Housatonic — On roughly five acres off Van Deusenville Road, a massive earthworks project is underway for a solar farm that will generate electric bill credits for the towns of Great Barrington and Cheshire, and save them a whole lot of money.
Lodestar Energy co-founder Jeff Macel told The Edge the 1,000-kilowatt field has agreements with the towns after recent state legislation raised the cap on net metering, the process by which public or private entities can purchase “credits” from solar developers, thereby significantly lowering their electric bills. The energy generated from the solar fields is added to the electric grid with hook-ups to utility poles.
Lodestar is also building an almost three-megawatt solar field at the old truck stop off the Mass Pike in West Stockbridge.
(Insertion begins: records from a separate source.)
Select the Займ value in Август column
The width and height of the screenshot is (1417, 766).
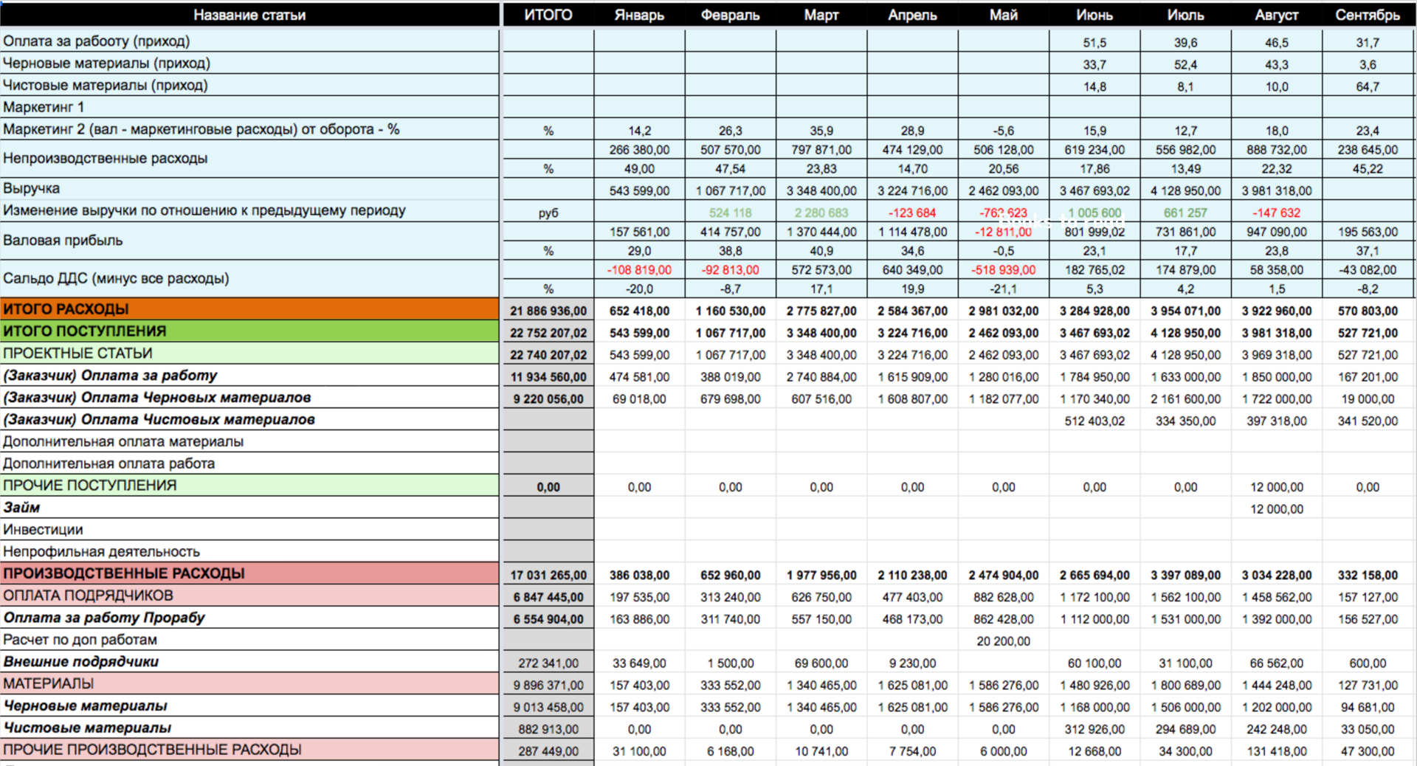(1276, 509)
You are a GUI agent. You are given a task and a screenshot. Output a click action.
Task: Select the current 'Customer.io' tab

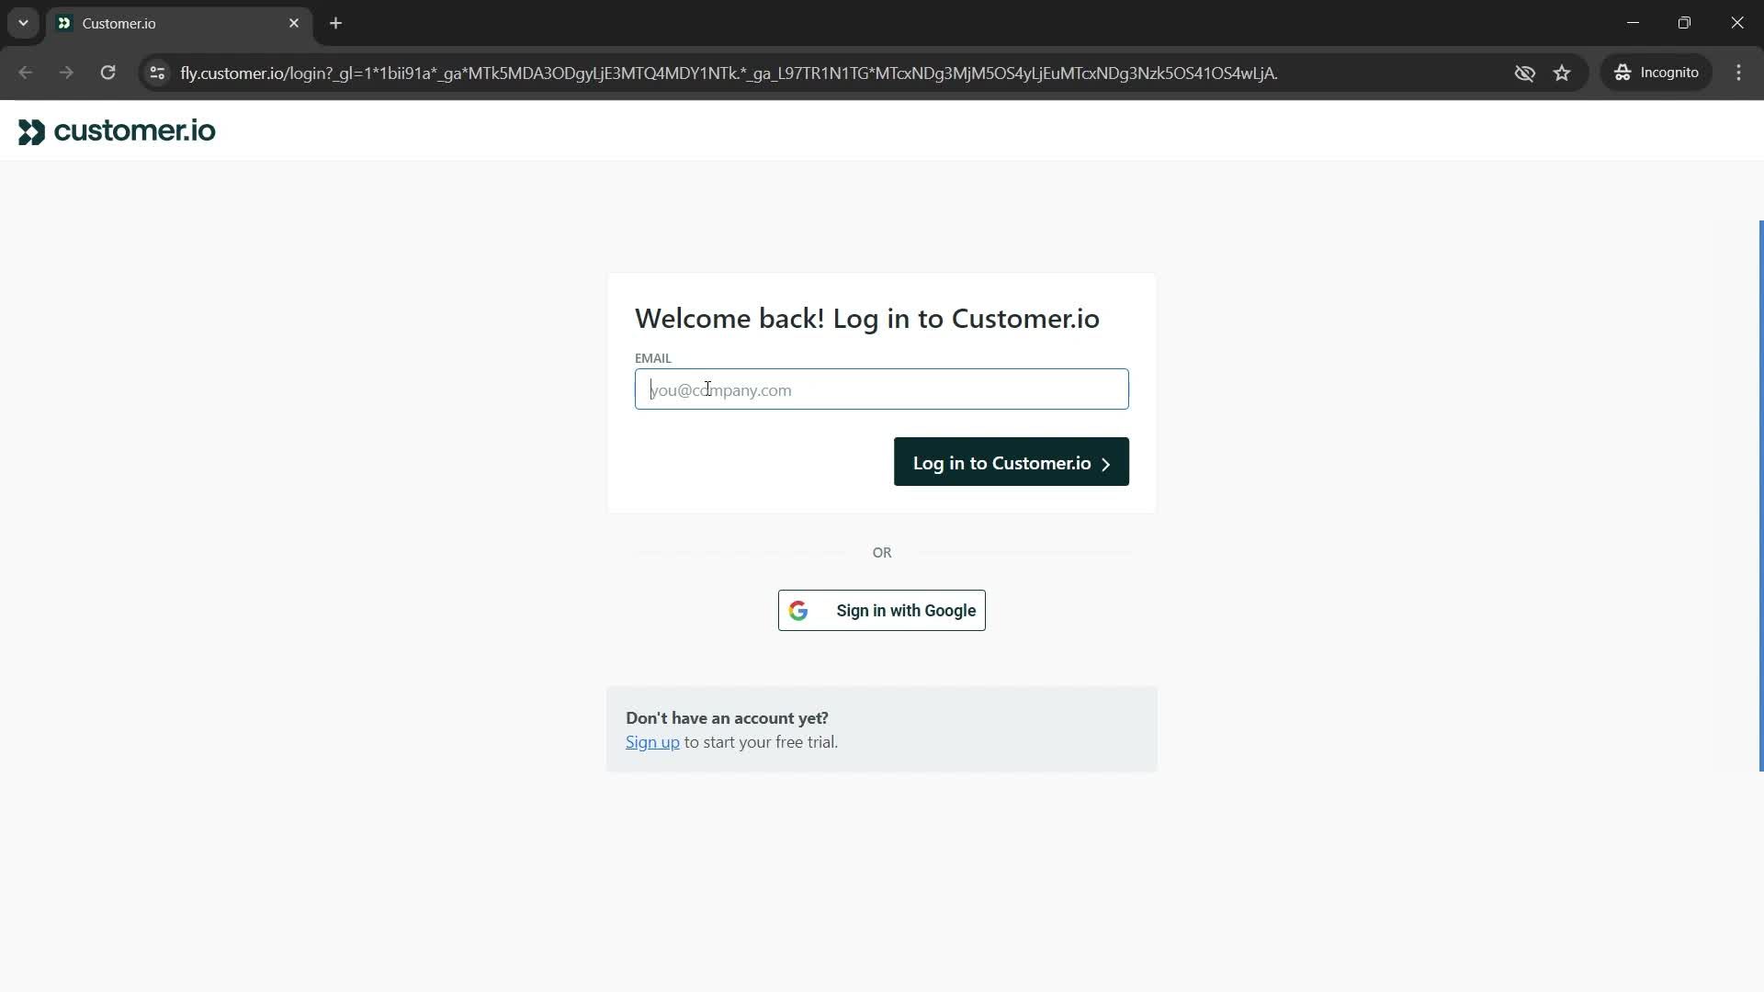click(x=179, y=23)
The off-taker for those credits is the town of Haverhill on the other side of the state.
Clik here to view.

Equipment for solar panels sits waiting in boxes. The solar farm will generate 1,000 kilowatts. Photo: Heather Bellow
Lodestar’s Housatonic field will sell credits to the Great Barrington Housing Authority, which runs several affordable and senior housing complexes.
Macel said Lodestar, also co-founded by Jamie Smith, sells credits to 27 different housing authorities across Massachusetts. Credits from its solar field on the Great Barrington Fair Grounds property also goes to a housing complex near Boston.
Macel said savings for these off-takers is around 40 percent of what they would usually pay for electricity.
“The good news is this savings,” Macel said. “It helps the housing authority, and theoretically it lowers people’s taxes, and the DHCD (Massachusetts Department of Housing and Community Development) gets the surplus and can then improve their facilities.”
Macel said Lodestar was lined up in a queue to be able to add power to the grid and sell credits, since there was a cap that had been met statewide, thus stalling and slowing solar and other sustainable energy power projects. But August 2016 legislation that raised the caps freed them to start work. “We were part of that grand bargain,” he said of the state’s negotiations with utility companies to lift the caps.
This latest Housatonic solar project comes at a time when the Great Barrington Planning Board and Town Planner’s office are taking a close look at zoning for a number of reasons, one of which is solar development. Town Planner Chris Rembold said the review is not in response to this or any other project “either built or in the pipeline, but in response to a proposal for a commercial-scale facility located in a residential zone.”
Clik here to view.

Mounds of soil were pushed around to make way for about 4 acres of solar panels on a roughly 5-acre slice of land in Housatonic next to the Housatonic railroad tracks. Photo: Heather Bellow
Rembold said that, so far, all the construction has been on industrially zoned land. He said the question has to do with solar development on farms so farmers can supplement their income.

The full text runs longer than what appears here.